Posted at 7:05 AM by Howard Bashman

“Divided Front: How Media Split Under Pressure In the Leak Probe; Ms. Miller of the Times Had A Separate Dispute With Special Prosecutor; Mr. Abrams Loses a Client.” The Wall Street Journal contains this front page article (free access provided) today.

Posted at 6:58 AM by Howard Bashman

“This court holds that the statue’s placement on Washburn’s campus under these circumstances does not constitute an unconstitutional endorsement of an anti-Catholic message”: A three-judge panel of the U.S. Court of Appeals for the Tenth Circuit on Thursday issued that court’s ruling on a lawsuit involving a statue titled “Holier Than Thou” — installed on Washburn University’s campus in September 2003 — depicting a clergyman with a bishop’s miter that some said was offensive to the Roman Catholic church because of its phallic appearance. You can view photographs of the statue here and here.

The federal trial court’s ruling that was the subject of the appeal decided on Thursday can be accessed at this link, while plaintiffs’ complaint initiating suit can be accessed here. Law Professor Eugene Volokh blogged about this dispute in a post from February 2004.

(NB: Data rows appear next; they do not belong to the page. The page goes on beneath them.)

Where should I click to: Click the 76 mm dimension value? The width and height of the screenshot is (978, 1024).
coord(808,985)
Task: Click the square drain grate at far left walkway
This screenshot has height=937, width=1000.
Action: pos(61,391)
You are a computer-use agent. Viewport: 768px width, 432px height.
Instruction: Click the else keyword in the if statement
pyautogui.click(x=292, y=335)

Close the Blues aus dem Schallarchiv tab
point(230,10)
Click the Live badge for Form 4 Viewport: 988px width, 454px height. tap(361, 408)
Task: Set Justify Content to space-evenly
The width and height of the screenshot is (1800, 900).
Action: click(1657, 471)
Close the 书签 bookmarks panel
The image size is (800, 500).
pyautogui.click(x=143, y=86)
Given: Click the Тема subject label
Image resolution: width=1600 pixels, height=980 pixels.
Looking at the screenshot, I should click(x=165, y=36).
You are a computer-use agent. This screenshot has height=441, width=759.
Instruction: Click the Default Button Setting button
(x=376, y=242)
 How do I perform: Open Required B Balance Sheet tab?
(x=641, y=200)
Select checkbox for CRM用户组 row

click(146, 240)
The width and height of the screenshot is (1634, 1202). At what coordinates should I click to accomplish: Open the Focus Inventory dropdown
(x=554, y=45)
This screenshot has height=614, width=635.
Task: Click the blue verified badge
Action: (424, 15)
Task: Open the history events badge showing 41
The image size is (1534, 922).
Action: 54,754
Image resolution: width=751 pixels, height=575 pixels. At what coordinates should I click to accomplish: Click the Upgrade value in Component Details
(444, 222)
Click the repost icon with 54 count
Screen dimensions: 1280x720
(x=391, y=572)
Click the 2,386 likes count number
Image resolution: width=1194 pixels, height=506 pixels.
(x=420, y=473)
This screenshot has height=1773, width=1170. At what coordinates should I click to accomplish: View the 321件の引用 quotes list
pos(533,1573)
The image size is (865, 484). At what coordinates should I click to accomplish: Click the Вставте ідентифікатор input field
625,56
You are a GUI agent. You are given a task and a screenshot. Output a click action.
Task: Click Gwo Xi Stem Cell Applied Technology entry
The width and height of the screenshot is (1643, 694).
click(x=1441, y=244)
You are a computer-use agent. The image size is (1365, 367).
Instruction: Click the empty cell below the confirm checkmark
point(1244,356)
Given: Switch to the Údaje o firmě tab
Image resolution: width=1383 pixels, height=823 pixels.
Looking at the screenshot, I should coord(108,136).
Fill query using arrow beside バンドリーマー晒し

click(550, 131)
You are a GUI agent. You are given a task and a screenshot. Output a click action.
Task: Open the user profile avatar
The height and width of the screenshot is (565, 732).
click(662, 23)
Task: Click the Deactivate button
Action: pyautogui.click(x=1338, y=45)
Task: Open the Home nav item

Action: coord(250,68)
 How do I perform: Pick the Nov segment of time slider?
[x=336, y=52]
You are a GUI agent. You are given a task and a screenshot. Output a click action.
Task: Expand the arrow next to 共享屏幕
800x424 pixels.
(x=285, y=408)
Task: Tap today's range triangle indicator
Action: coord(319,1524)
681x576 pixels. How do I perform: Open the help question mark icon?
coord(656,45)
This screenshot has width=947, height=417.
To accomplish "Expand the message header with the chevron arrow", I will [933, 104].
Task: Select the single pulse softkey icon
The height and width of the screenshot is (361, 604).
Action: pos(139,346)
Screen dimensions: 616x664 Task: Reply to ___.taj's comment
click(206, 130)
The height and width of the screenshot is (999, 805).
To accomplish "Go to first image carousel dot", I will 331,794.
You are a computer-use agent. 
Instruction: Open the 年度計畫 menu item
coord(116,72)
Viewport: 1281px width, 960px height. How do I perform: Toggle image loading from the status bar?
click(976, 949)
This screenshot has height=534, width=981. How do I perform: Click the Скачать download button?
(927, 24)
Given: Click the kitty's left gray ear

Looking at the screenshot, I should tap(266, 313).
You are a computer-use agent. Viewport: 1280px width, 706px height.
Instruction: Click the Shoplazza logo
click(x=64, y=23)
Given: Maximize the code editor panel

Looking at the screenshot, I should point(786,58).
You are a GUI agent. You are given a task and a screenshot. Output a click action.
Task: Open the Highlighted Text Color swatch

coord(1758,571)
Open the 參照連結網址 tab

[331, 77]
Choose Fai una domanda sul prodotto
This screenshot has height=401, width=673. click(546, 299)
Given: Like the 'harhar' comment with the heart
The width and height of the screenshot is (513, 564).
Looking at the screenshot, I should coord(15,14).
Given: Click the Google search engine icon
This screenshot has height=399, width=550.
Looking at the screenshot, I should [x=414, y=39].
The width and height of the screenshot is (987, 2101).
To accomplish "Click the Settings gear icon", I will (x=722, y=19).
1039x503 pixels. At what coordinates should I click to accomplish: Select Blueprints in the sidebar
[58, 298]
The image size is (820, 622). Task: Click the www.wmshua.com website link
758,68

The lawsuit has garnered extensive press coverage. The Topeka Capital-Journal in early- to mid-2004 published articles headlined:

Meanwhile, in other coverage, WorldNetDaily reported that “University’s sculpture mocks Catholics; Judge OKs ‘Holier than Thou,’ depicting bishop with ‘phallus’ miter,” while reported that “Federal Judge Upholds Display of ‘Anti-Catholic’ Statue.”

The above-linked news reports focused on the case while it was pending before a federal trial court. I’ll be on the lookout for news coverage of Thursday’s Tenth Circuit ruling on the case.